Flying water taxis are coming to Lake Geneva next year

Flying water taxis known as SeaBubbles may become a permanent fixture in Geneva’s Lac Léman, also known as Lake Geneva. Having had a trial run on the River Seine in Paris earlier this year,  their creator, Alain Thébault, told French news agency AFP that five of the taxis will begin service in Geneva in April 2018.

Flying water taxis are coming to Lake Geneva next year. Image: GlobalVision Communication / GlobalFlyCam/Getty Images/Moment RF

Invented by Thébault who runs the company with Anders Bringdal, the electric-powered SeaBubble floats 70cm above the water and can reach a speed of 18km per hour. It fits five people and only makes contact with the water via its four hydrofoils, which reduce resistance, and two small engines, powered by solar energy. It is hoped they will one day be ordered like taxis along the river, helping to reduce traffic congestion in the busy Swiss city.

The enterprise is moving to Switzerland after the company failed to come to an agreement with the French government. The zero-emission flying taxis will be able to transport passengers from Geneva to neighbouring towns, making it the world’s first flying taxi service integrated with local transportation. Flying taxis seem to be the way forward for public transport, as Dubai recently tested its first autonomous flying taxi.

Flying water taxis have been tested for the first time on the River Seine in Paris.
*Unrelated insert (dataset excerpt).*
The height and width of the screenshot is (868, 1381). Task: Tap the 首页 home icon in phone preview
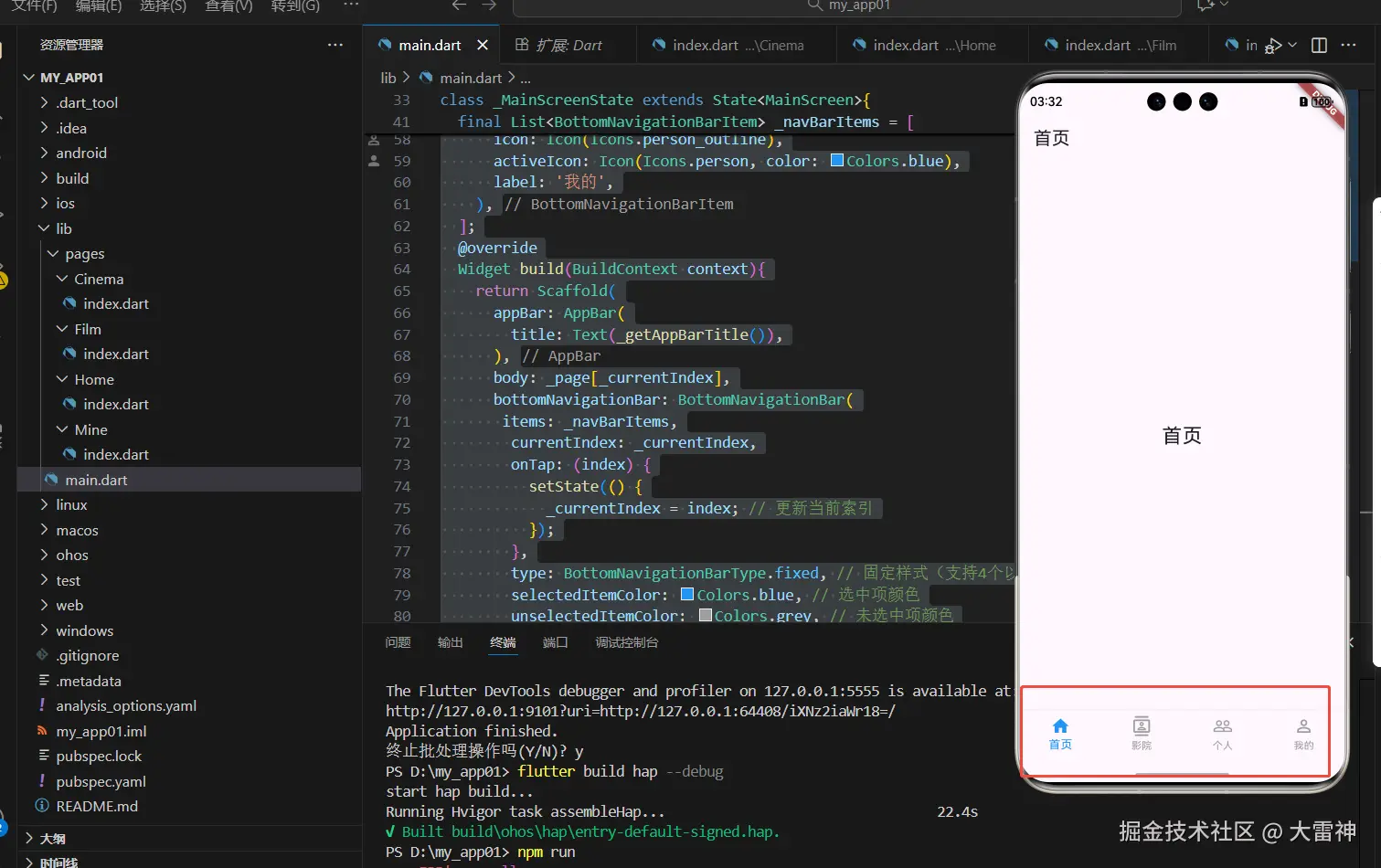pyautogui.click(x=1060, y=727)
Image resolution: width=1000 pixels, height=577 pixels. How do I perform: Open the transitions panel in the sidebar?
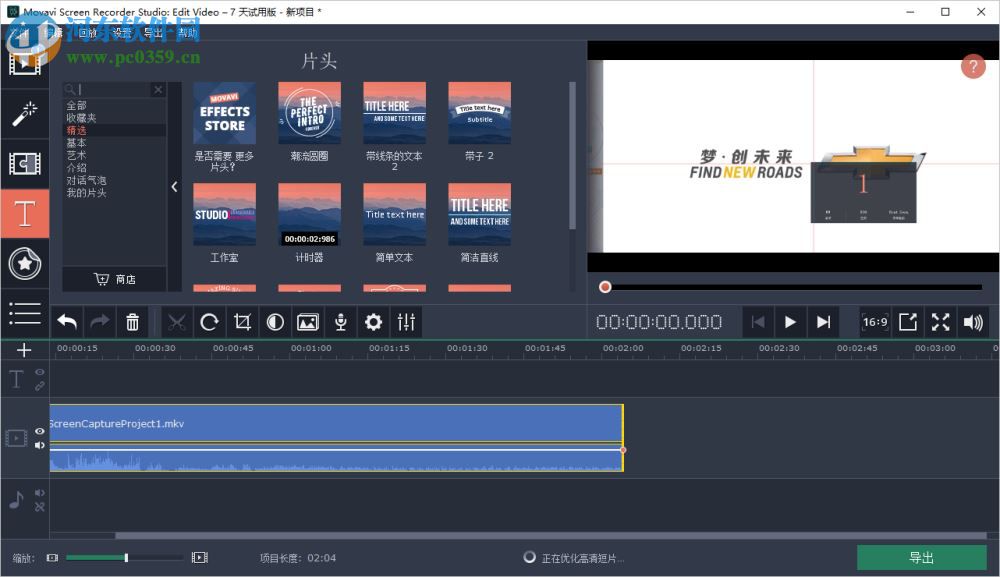pyautogui.click(x=25, y=163)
Image: Seabubbles
Flying water taxis were tested for the first time on the River Seine in Paris earlier this year. Image: SeaBubbles

The company announced earlier this year that it had raised €10 million in funding to support the exciting project, as its plan includes being operational in 50 cities by 2024, including New York CityTokyo, and Bangkok. While it sounds like a marvellous idea, Thébault faces financial and regulatory challenges, of course, as he will have to attract investors and convince local governments to allow his taxi vessels to operate in their waterways.